Table Of Contents

Previous topic

gromacs.formats – Accessing various files

Next topic

Gromacs XPM file format

This Page

Simple xmgrace XVG file format

Gromacs produces graphs in the xmgrace (“xvg”) format. These are simple multi-column data files. The class XVG encapsulates access to such files and adds a number of methods to access the data (as NumPy arrays), compute aggregates, or quickly plot it.

The XVG class is useful beyond reading xvg files. With the array keyword or the XVG.set() method one can load data from an array instead of a file. The array should be simple “NXY” data (typically: first column time or position, further columns scalar observables). The data should be a NumPy numpy.ndarray array a with shape (M, N) where M-1 is the number of observables and N the number of observations, e.g.the number of time points in a time series. a[0] is the time or position and a[1:] the M-1 data columns.

Errors

The XVG.error attribute contains the statistical error for each timeseries. It is computed from the standard deviation of the fluctuations from the mean and their correlation time. The parameters for the calculations of the correlation time are set with XVG.set_correlparameters().

Plotting

The XVG.plot() and XVG.errorbar() methods are set up to produce graphs of multiple columns simultaneously. It is typically assumed that the first column in the selected (sub)array contains the abscissa (“x-axis”) of the graph and all further columns are plotted against the first one.

Data selection

Plotting from XVG is fairly flexible as one can always pass the columns keyword to select which columns are to be plotted. Assuming that the data contains [t, X1, X2, X3], then one can

  1. plot all observable columns (X1 to X3) against t:

    xvg.plot()
    
  2. plot only X2 against t:

    xvg.plot(columns=[0,2])
    
  3. plot X2 and X3 against t:

    xvg.plot(columns=[0,2,3])
    
  4. plot X1 against X3:

    xvg.plot(columns=[2,3])
    

Coarse grainining of data

It is also possible to coarse grain the data for plotting (which typically results in visually smoothing the graph because noise is averaged out).

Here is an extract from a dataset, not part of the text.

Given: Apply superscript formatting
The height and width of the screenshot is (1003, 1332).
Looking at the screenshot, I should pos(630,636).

Currently, two alternative algorithms to produce “coarse grained” (decimated) graphs are implemented and can be selected with the method keyword for the plotting functions in conjuction with maxpoints (the number of points to be plotted):

  1. mean histogram (default) — bin the data (using numkit.timeseries.regularized_function() and compute the mean for each bin. Gives the exact number of desired points but the time data are whatever the middle of the bin is.
  2. smooth subsampled — smooth the data with a running average (other windows like Hamming are also possible) and then pick data points at a stepsize compatible with the number of data points required. Will give exact times but not the exact number of data points.

For simple test data, both approaches give very similar output.

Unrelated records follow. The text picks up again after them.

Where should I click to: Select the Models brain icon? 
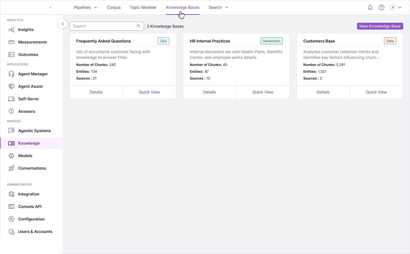(11, 156)
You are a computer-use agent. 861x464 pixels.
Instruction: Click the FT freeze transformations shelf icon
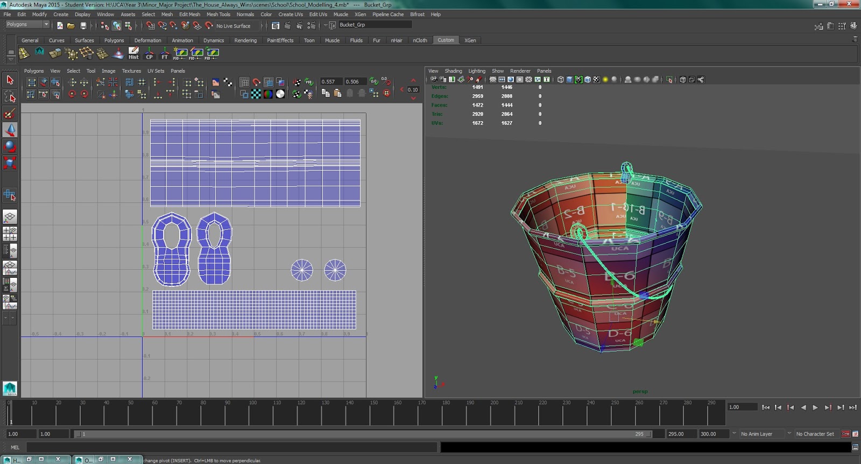point(165,53)
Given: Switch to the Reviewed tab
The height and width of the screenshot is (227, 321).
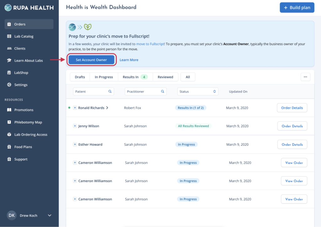Looking at the screenshot, I should click(x=165, y=77).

For the special case of periodic data such as angles, one can use the circular mean (“circmean”) to coarse grain. In this case, jumps across the -180º/+180º boundary are added as masked datapoints and no line is drawn across the jump in the plot. (Only works with the simple XVG.plot() method at the moment, errorbars or range plots are not implemented yet.)

See also

XVG.decimate()

Examples

In this example we generate a noisy time series of a sine wave. We store the time, the value, and an error. (In a real example, the value might be the mean over multiple observations and the error might be the estimated error of the mean.)

>>> import numpy as np
>>> import gromacs.formats
>>> X = np.linspace(-10,10,50000)
>>> yerr = np.random.randn(len(X))*0.05
>>> data = np.vstack((X, np.sin(X) + yerr, np.random.randn(len(X))*0.05))
>>> xvg = gromacs.formats.XVG(array=data)

Plot value for all time points:

>>> xvg.plot(columns=[0,1], maxpoints=None, color="black", alpha=0.2)

Plot bin-averaged (decimated) data with the errors, over 1000 points:

>>> xvg.errorbar(maxpoints=1000, color="red")

(see output in Figure Plot of Raw vs Decimated data)

plot of a raw noisy sin(x) graph versus its decimated version

Plot of Raw vs Decimated data. Example of plotting raw data (sine on 50,000 points, gray) versus the decimated graph (reduced to 1000 points, red line). The errors were also decimated and reduced to the errors within the 5% and the 95% percentile. The decimation is carried out by histogramming the data in the desired number of bins and then the data in each bin is reduced by either numpy.mean() (for the value) or scipy.stats.scoreatpercentile() (for errors).

In principle it is possible to use other functions to decimate the data. For XVG.plot(), the method keyword can be changed (see XVG.decimate() for allowed method values). For XVG.errorbar(), the method to reduce the data values (typically column 1) is fixed to “mean” but the errors (typically columns 2 and 3) can also be reduced with error_method = “rms”.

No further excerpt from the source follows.